Constructed Young Adult Variables. In addition to the questionnaire items from the Young Adult surveys, several constructed variables for Young Adults are available. Some of these created variables are available for all young adult respondents who were interviewed in any survey year (designated as XRND), while others are specific to a particular survey round. The Young Adult constructed variables are located in the Area of Interests called YA COMMON KEY VARIABLES and YA FERTILITY AND RELATIONSHIP DATA - CREATED. 

The following key variables are constructed for all young adults: young adult ID (Y00001.00, CASEID), date of birth, gender, race, the ID code of the mother, comprehensive biological child information, dates of first marriage and first cohabitation, as well as the following:


Additionally, XRND flags for completing specific degrees, as well as the month and year the degrees were received, are available for all young adults.

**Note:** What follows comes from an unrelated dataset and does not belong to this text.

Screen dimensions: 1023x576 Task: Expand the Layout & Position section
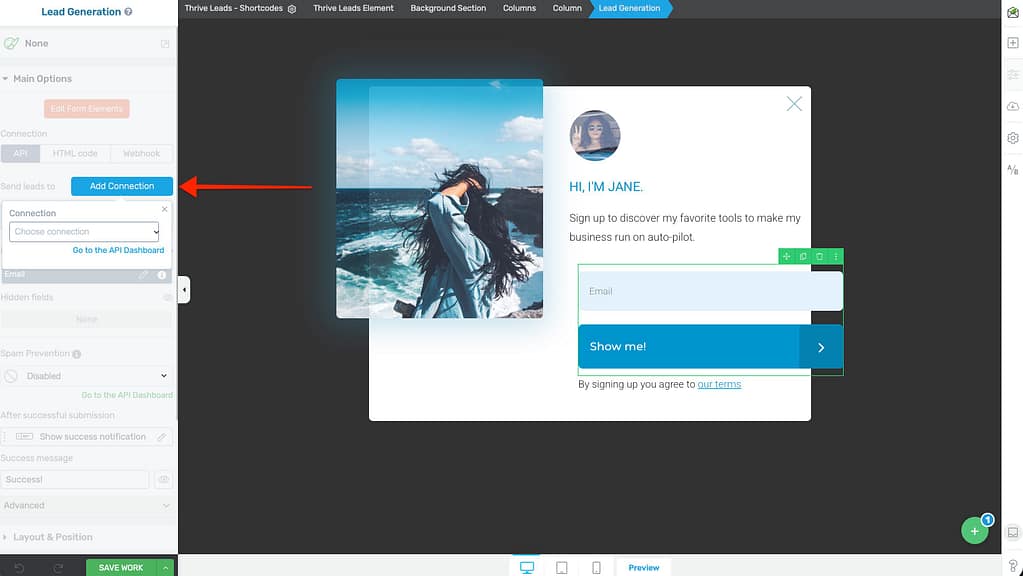[52, 537]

Details about key variables: Two key identification codes are provided: that of the Young Adult and that of the mother. Any child who has not yet aged into the Young Adult sample, or who is ineligible for fielding, or who has been fielded but not interviewed, will have a missing value (-7) on these two ID variables. Only children who have ever been interviewed as Young Adults have valid values. These variables are provided for users who want to quickly restrict their sample to ever-interviewed Young Adults. The ever-interviewed Young Adults also have an updated date of birth (month and year), gender, and race based on mother's racial/ethnic cohort from the 1978 screener.

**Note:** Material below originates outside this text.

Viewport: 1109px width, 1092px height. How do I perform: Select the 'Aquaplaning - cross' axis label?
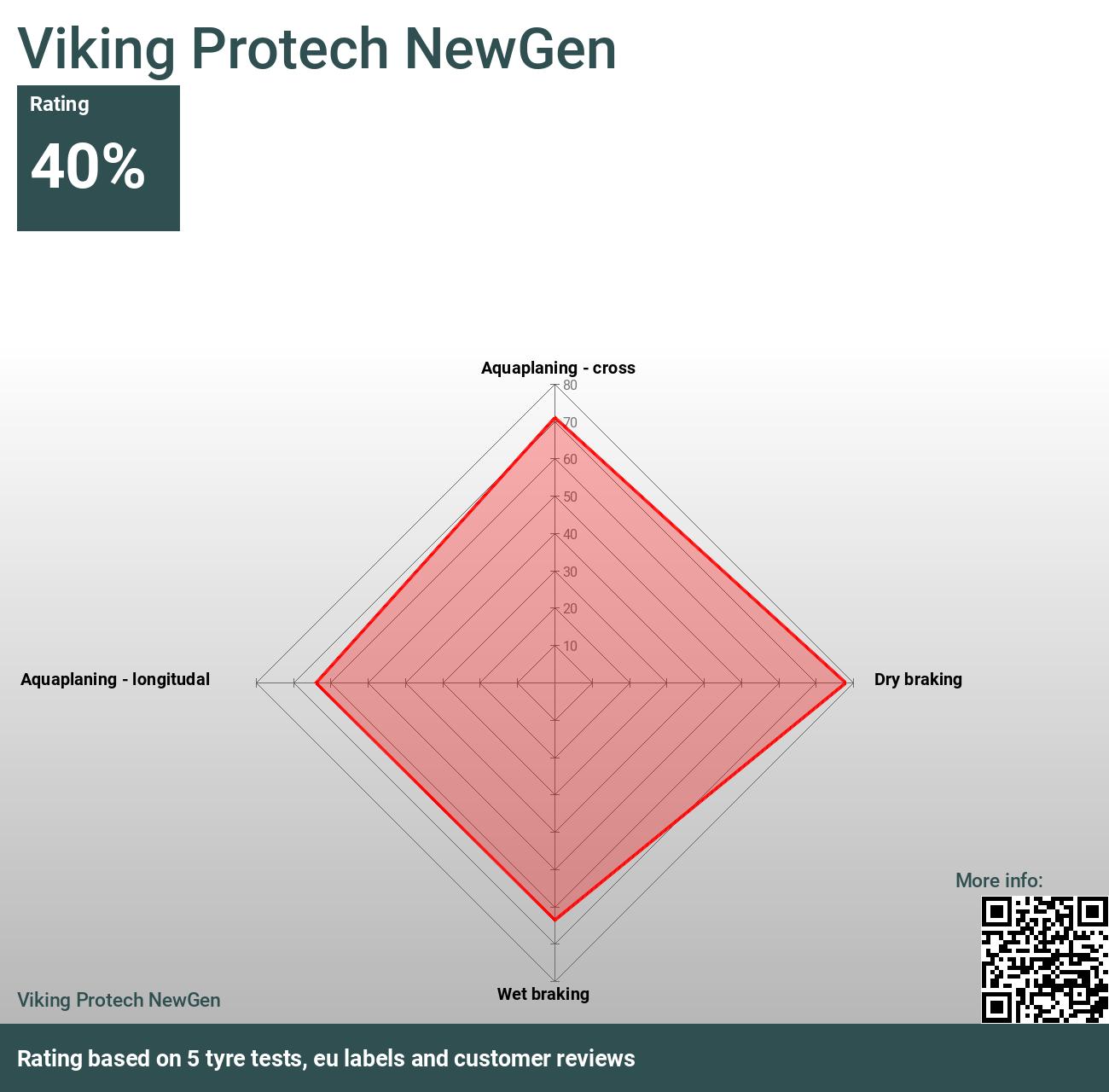558,368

Beginning with the 2000 release, three interview status variables are provided. First is the year of most recent Young Adult survey (Y12051.). This variable allows users to quickly identify when data for a non-year-specific variable would have been pulled. For example, if a respondent was last interviewed in 1994, only information from that year would have been available to use in constructing variables such as ever cohabited or ever reported a first marriage. 

The second interview status variable is the number of Young Adult interviews completed by a respondent (Y12052.). This variable allows users to assess how many respondents have multiple time points for repeated measures. Users are reminded, however, that there are a variety of factors that influence a respondent's value on this variable, such as when the respondent aged into the sample, during what years there were age or other restrictions applied to the fielded sample, and whether or not the respondent was actually interviewed in a given year. There are two flags per survey year, located in the CHILD BACKGROUND area of interest, allowing the user to identify whether a respondent was eligible to be interviewed as a Young Adult and whether or not a Young Adult interview occurred.

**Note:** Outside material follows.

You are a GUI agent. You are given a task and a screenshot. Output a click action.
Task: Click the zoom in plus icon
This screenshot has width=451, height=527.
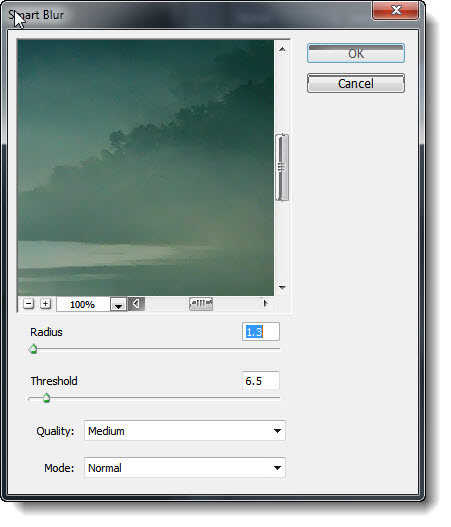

The last of these interview status variables is the number of Child survey years where the respondent has at least some interview or assessment data available (Y12053.). Users should be aware that the Child survey consists of two or three instruments, depending on the age of the child, and some respondents may have data for only one of these instruments in a given survey year. This variable, as with the number of Young Adult interviews, is provided to help users gain a quick portrait of data availability. 

New Variables Created by Researchers. Researchers sometimes use the NLS public datasets to generate a new variable to use in their research. In some cases, researchers like to make that new variable publicly available (through their own data repository) so that it can be easily accessed for follow-up studies. This is permissible as long as researchers are using public NLS data (rather than restricted) and that they make it clear they are the author of the variable rather than the NLS team.